API Surface & Visibility Boundary Enforcement

To keep modular architectures clean, implementation details must remain hidden from the outside. If every helper class, DB connector, or internal utility is declared public, outer modules can bind directly to them, rendering modularization and compile-time boundaries meaningless.

Implementation files should be marked with Kotlin’s internal visibility.
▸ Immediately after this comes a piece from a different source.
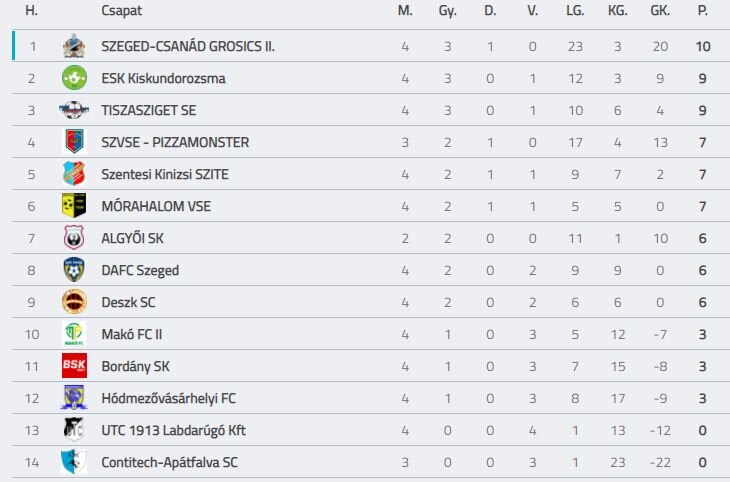Open the TISZASZIGET SE club badge
730x482 pixels.
click(x=74, y=110)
Furthermore, any public-facing API surface exposed across project or package boundaries must be cleanly documented using KDocs so developers can integrate them correctly.
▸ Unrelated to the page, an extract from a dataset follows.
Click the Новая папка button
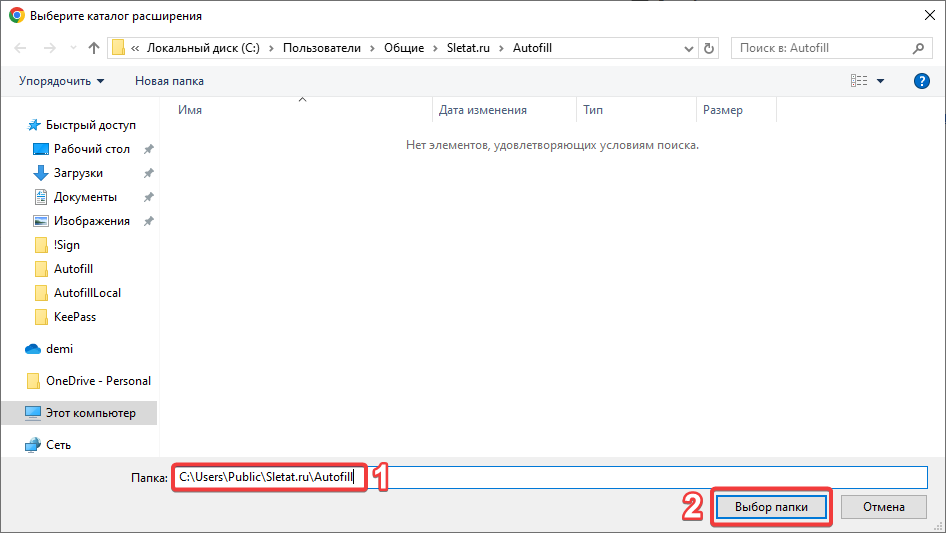 point(169,81)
               +--------------------------------------+
               |          PUBLIC API INTERFACE        | <--- Exposed to outside
               +--------------------------------------+
                                  |
                                  v (Delegates to)
               +--------------------------------------+
               |     INTERNAL IMPLEMENTATION CLASS    | <--- Hidden (No direct outside access)
               +--------------------------------------+

💡 The Rationale

  • True Encapsulation: Restricting utility classes or sub-components to internal or private ensures they can be modified or refactored with zero risk of breaking dependent code modules.
  • Maintainable API Footprint: Keeping public surfaces minimal minimizes library or component footprints, making it much easier to preserve backwards compatibility.
  • Rich Developer Experience: Requiring proper KDoc comments on every exposed public class and function results in clean auto-completion popups and reliable code generation.

🛠️ Implementation with Konture

Because Konture operates directly on your files’ AST structures, it can check class, function, and property visibility modifiers as well as KDoc strings.

1. Enforcing Internal Visibility on Implementations

You can ensure that implementation classes (e.g. classes residing in a .internal. or .impl. package) are never declared public:

import io.github.baole.konture.*
import org.junit.jupiter.api.Test

class EncapsulationTest {

    @Test
    fun `implementation classes must remain strictly internal`() {
        Konture.classes {
            that().resideInAPackage("..internal..")
                .or().resideInAPackage("..impl..")
                .should().beInternal()
        }
    }
}

2. Requiring KDocs on Public Surfaces

You can query all public interfaces and classes inside your core packages and verify that they contain valid KDoc headers:

import io.github.baole.konture.*
import org.junit.jupiter.api.Test

class ApiDocumentationTest {

    @Test
    fun `all public-facing api classes and interfaces must declare kdocs`() {
        // Enforce KDocs on all public classes inside the primary export package
        Konture.scope.classes
            .withPackage("io.github.baole.konture.api..")
            .filter { it.visibility == Visibility.PUBLIC }
            .assertTrue("Exposed public API must have KDoc comments") { cls ->
                !cls.kdocText.isNullOrBlank()
            }
    }
}

🚨 Example Failure Output

If an internal helper is accidentally declared public:

AssertionError: Architecture violation: Implementation classes must remain strictly internal
Offending classes:
  - Class 'io.github.baole.konture.sample.internal.XmlConfigHelper' is public instead of internal
    (at /path/to/project/showcases/sample-gradle/internal/src/main/kotlin/io.github.baole.konture/sample/internal/XmlConfigHelper.kt:6)

The error prints the exact line location, allowing you to instantly enforce internal visibility.